Records for this task Start Marker

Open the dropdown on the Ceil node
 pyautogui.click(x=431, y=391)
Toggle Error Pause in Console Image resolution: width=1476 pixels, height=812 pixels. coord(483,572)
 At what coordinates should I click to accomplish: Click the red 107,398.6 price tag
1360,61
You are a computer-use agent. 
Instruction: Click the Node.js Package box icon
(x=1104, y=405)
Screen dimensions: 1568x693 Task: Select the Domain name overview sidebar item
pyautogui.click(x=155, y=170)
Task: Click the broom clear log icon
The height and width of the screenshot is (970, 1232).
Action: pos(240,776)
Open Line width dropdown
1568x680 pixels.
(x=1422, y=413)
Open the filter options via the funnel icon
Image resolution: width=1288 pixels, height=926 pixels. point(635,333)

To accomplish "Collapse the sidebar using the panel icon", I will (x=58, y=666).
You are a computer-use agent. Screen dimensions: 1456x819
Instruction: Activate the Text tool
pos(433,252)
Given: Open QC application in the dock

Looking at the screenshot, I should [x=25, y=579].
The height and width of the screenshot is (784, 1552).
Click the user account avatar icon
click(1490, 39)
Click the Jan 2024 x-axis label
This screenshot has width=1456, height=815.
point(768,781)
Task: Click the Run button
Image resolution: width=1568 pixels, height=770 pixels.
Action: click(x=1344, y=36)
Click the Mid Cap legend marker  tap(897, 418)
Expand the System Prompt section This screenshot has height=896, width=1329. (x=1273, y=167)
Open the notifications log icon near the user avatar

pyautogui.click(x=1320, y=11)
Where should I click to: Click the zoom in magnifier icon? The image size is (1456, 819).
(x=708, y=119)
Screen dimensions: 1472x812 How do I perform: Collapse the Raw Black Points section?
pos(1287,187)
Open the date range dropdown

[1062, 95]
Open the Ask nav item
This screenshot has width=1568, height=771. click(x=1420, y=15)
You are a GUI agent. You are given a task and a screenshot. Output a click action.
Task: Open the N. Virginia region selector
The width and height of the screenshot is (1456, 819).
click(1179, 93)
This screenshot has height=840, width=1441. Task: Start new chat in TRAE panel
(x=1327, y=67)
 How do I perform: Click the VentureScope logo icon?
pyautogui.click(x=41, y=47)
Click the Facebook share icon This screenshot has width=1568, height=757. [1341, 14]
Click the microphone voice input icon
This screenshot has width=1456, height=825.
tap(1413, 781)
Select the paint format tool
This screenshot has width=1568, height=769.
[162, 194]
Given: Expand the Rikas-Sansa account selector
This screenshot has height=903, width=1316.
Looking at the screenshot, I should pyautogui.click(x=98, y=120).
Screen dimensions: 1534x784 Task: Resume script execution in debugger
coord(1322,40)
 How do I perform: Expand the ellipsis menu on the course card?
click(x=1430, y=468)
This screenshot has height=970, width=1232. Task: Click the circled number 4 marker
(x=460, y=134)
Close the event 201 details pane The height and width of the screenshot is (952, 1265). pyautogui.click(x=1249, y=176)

Records for this task End Marker

● **What you should do**
In the lines above, find the word "computer" and copy every line it occurs in.

● **Task solution**
You are a computer-use agent. 
You are a computer-use agent. Screen dimensions: 1456x819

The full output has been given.